◆ Data shown ◆
• • • • • • •
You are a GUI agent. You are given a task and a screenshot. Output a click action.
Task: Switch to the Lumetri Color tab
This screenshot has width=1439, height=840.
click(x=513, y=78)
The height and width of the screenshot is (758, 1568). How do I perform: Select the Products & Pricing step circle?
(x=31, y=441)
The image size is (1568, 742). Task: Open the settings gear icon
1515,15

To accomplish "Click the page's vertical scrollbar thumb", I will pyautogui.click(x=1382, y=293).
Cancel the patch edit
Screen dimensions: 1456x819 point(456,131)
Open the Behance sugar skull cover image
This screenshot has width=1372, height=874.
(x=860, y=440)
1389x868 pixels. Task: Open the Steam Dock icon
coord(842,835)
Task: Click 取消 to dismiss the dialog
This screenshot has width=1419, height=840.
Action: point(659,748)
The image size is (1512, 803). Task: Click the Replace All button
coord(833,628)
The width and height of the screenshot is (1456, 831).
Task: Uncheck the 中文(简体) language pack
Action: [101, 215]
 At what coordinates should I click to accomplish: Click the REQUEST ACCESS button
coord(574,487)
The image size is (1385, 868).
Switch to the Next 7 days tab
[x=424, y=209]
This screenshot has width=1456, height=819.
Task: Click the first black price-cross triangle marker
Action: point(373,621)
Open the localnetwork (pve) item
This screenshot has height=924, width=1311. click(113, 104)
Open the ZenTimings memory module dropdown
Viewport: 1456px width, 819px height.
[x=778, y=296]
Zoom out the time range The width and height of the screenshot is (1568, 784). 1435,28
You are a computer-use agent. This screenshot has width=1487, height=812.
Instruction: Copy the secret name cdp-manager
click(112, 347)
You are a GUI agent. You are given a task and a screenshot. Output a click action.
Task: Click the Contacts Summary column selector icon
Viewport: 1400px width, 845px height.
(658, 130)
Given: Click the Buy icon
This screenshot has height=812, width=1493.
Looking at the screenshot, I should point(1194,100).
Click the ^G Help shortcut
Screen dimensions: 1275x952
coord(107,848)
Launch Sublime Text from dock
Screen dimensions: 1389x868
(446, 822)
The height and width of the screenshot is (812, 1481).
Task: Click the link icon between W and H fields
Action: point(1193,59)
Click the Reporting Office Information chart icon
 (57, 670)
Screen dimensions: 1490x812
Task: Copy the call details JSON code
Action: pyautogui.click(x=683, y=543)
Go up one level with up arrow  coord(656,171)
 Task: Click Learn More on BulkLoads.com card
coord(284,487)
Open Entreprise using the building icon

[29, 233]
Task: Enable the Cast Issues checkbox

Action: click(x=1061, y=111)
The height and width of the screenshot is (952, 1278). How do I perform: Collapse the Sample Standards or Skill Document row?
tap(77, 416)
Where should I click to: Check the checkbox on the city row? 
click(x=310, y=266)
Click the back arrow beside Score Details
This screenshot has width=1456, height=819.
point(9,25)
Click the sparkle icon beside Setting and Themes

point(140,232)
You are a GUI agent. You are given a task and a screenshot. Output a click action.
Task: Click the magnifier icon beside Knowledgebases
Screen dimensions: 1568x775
• • • • • • •
◆ Task ◆
Every line in the listing that holds the string "arrow" should be copied out.

◆ Solution for this task ◆
Go up one level with up arrow  coord(656,171)
Click the back arrow beside Score Details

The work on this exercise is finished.